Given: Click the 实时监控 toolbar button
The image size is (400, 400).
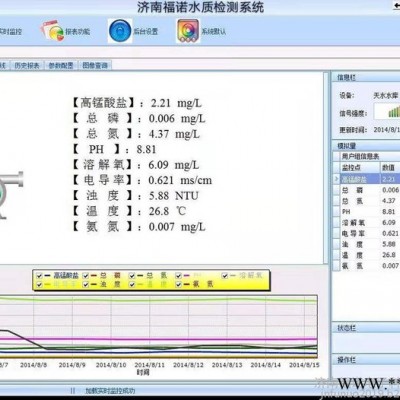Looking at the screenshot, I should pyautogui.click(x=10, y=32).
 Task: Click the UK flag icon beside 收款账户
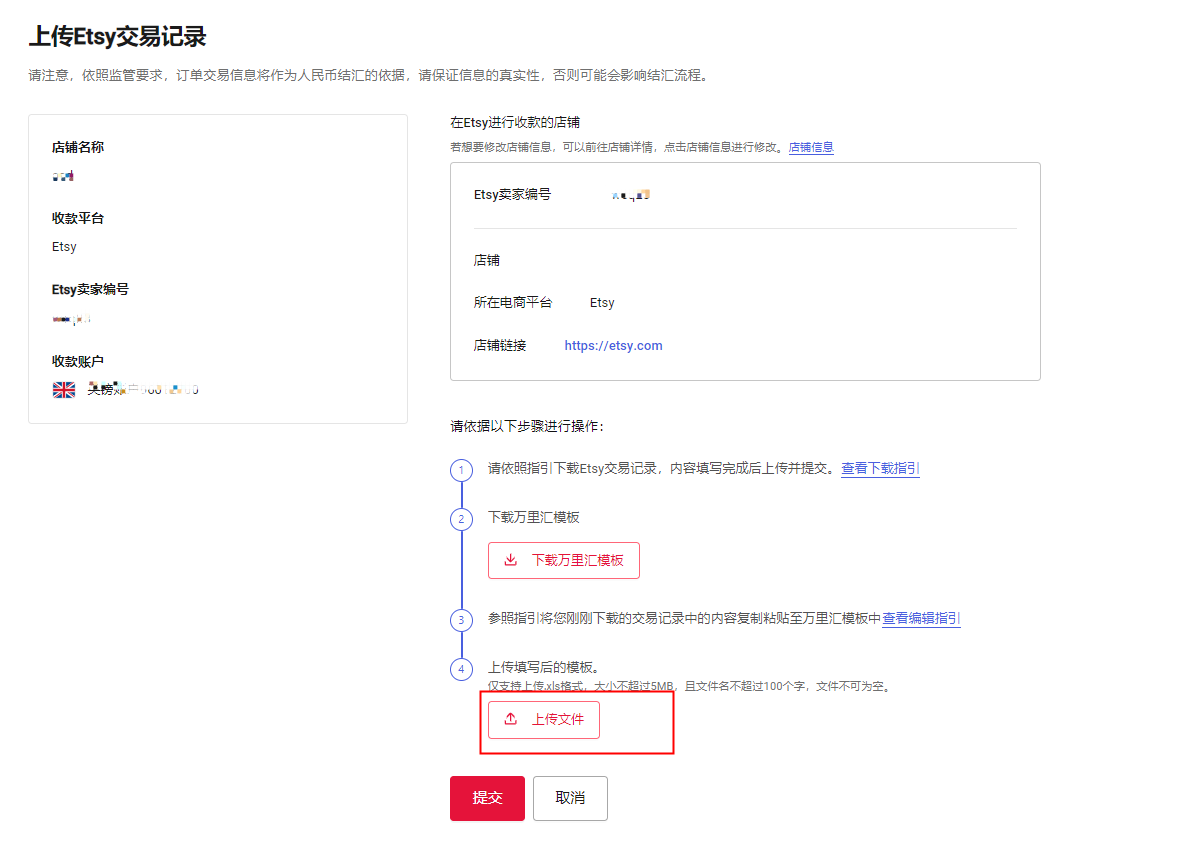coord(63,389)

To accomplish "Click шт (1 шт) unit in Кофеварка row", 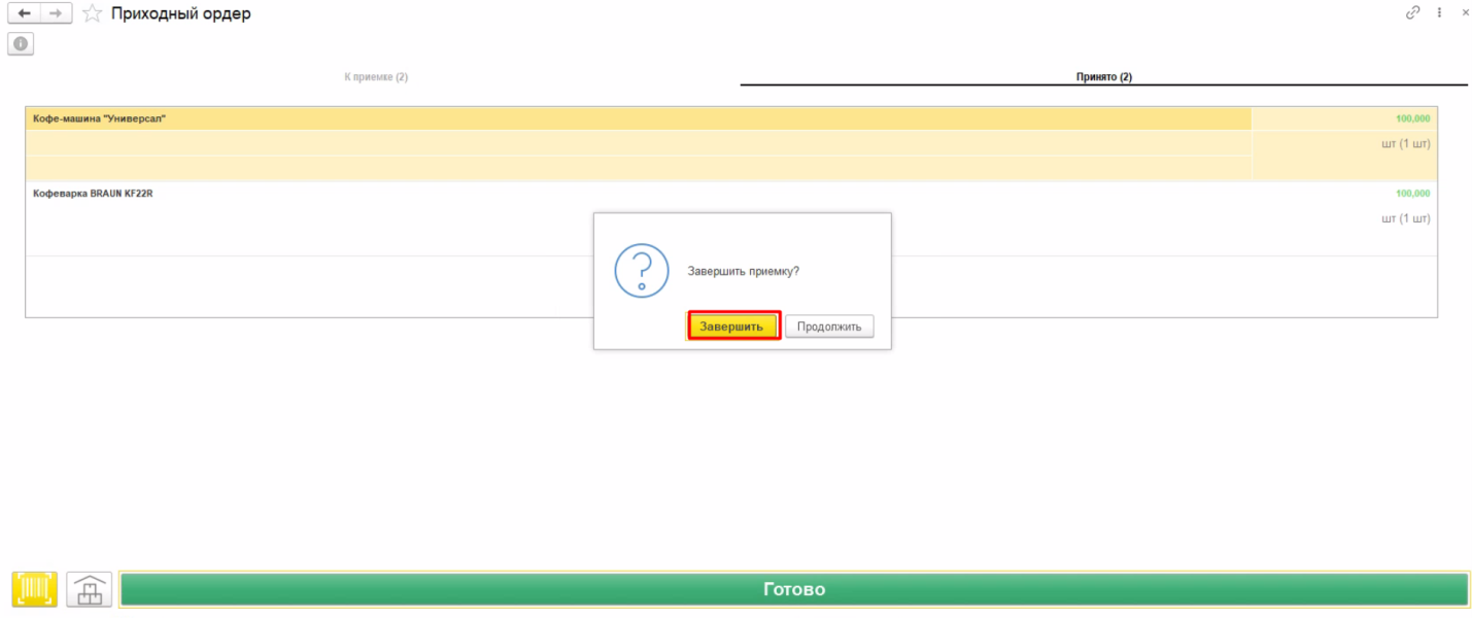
# # # # #
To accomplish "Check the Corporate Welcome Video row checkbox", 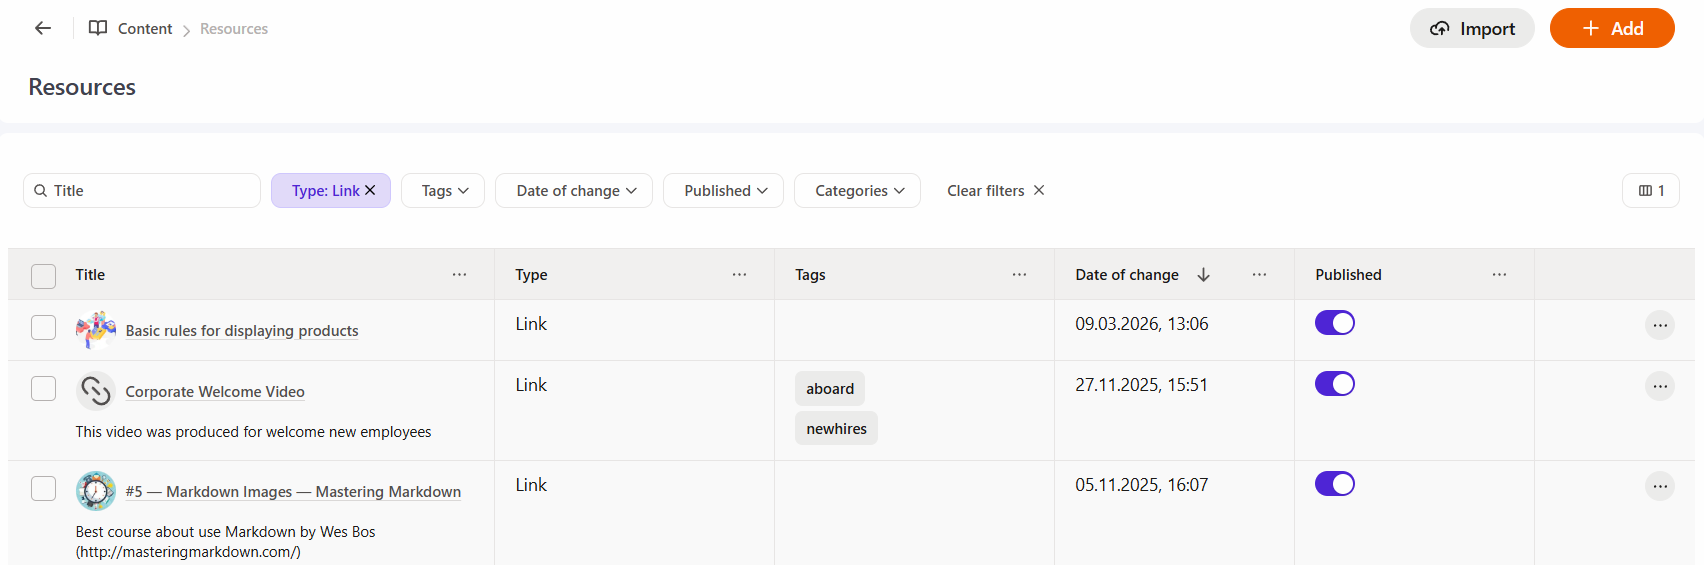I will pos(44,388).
# # # # #
_Exercise objective_
Where a picture appears in the records above, omit it, and transcribe exactly the stretch of lines from the one with "Task: Click the UK flag icon beside 收款账户" through the one with "(1 шт) unit".

_Expected answer_
 Task: Click the UK flag icon beside 收款账户
coord(63,389)

To accomplish "Click шт (1 шт) unit in Кофеварка row", 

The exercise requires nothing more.